* Exercise *
Please repeat exactly the lines from the one containing "The height and" through the last line of the records below, leaving out any pictures.

[Extracted records]
-=-=-
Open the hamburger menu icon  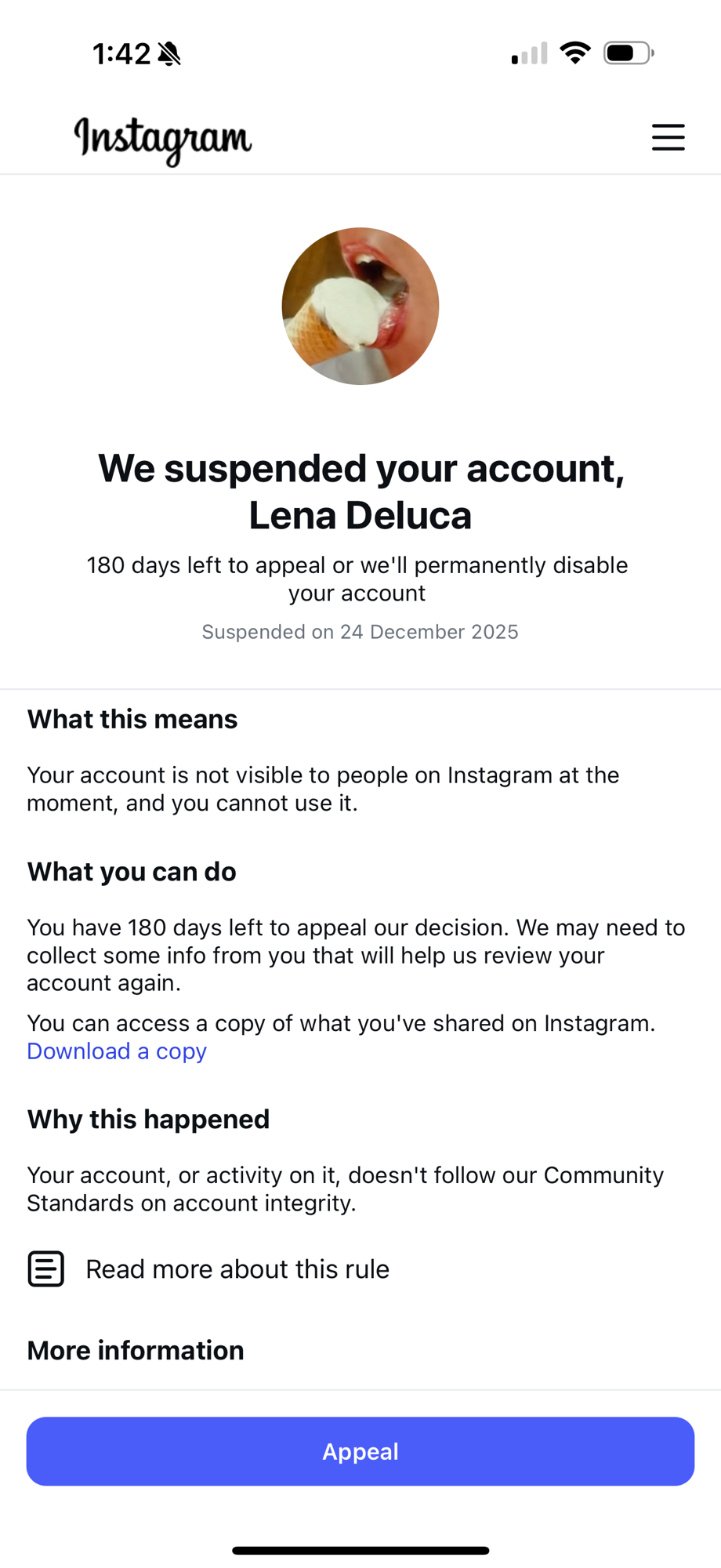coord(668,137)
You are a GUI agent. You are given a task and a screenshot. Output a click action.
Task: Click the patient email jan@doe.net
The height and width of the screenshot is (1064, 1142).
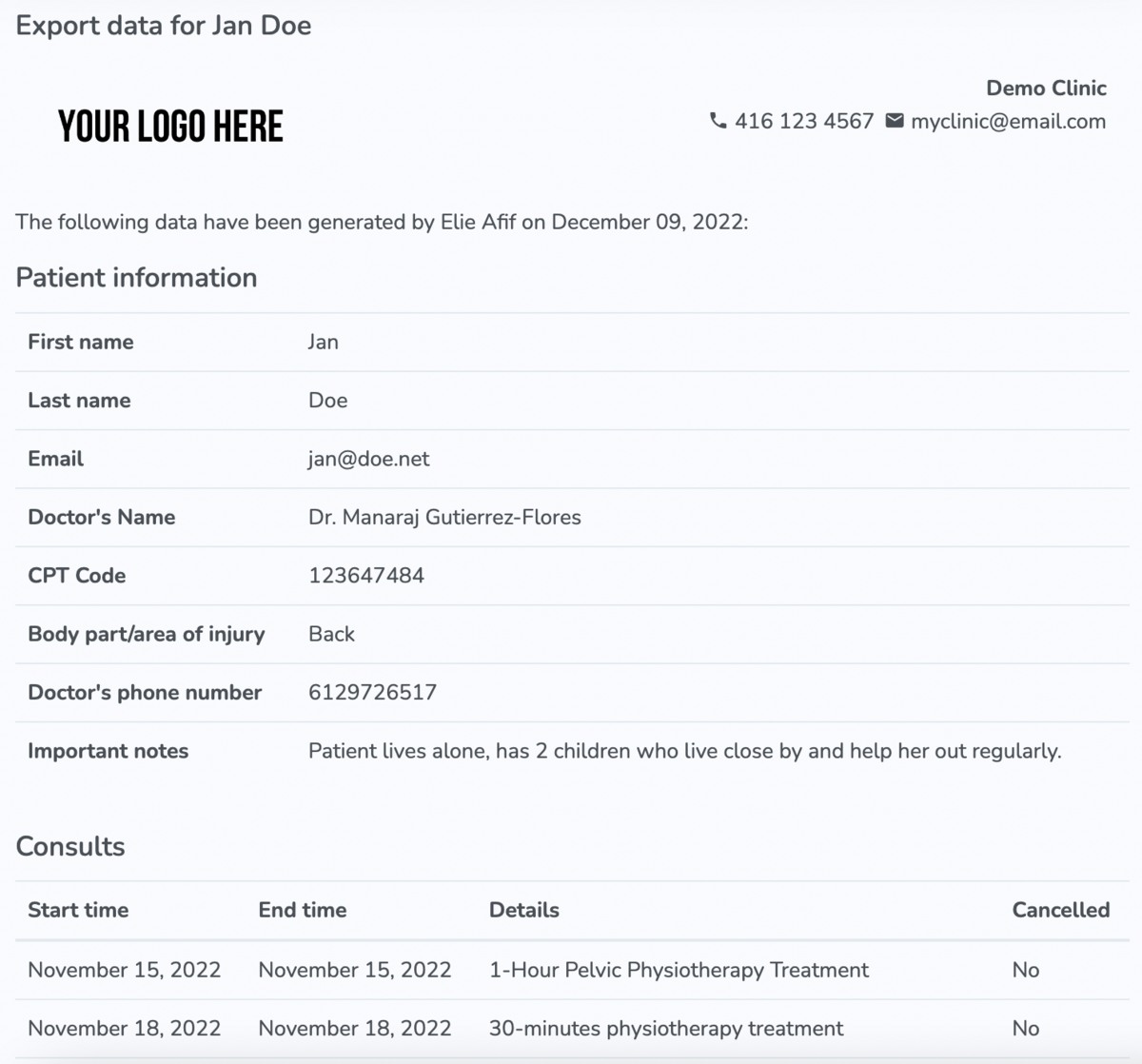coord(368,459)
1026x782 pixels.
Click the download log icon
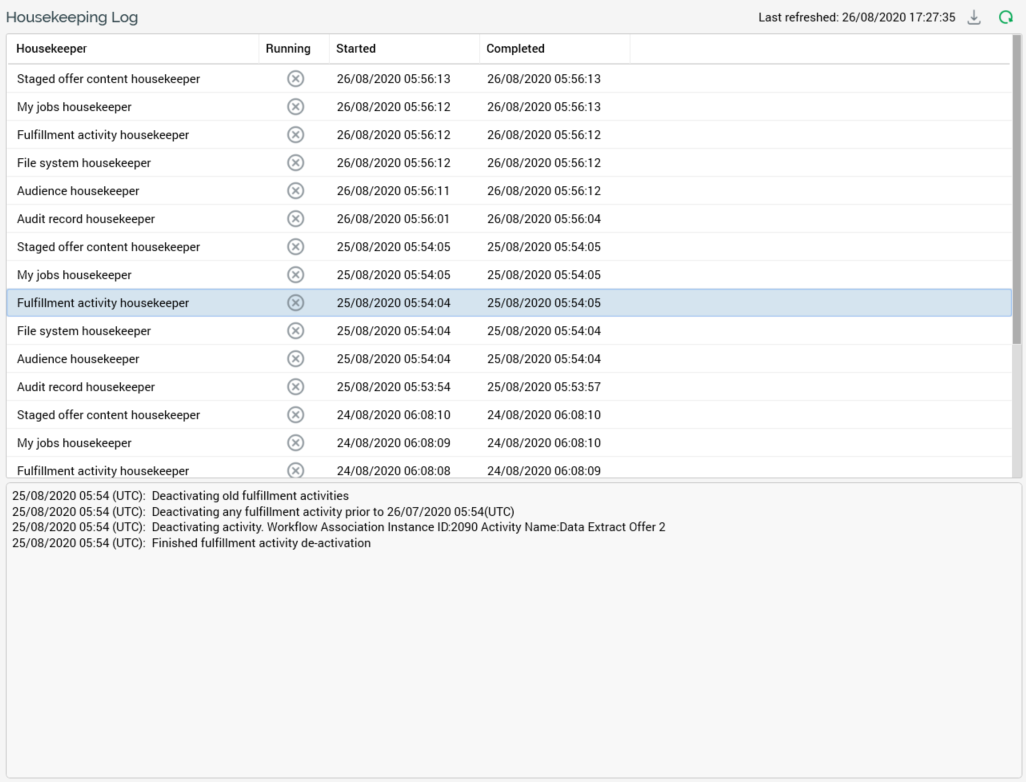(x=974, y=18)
-=-=-
* Completed task *
The height and width of the screenshot is (1064, 1142).
coord(368,459)
1026x782 pixels.
Click the download log icon
(x=974, y=18)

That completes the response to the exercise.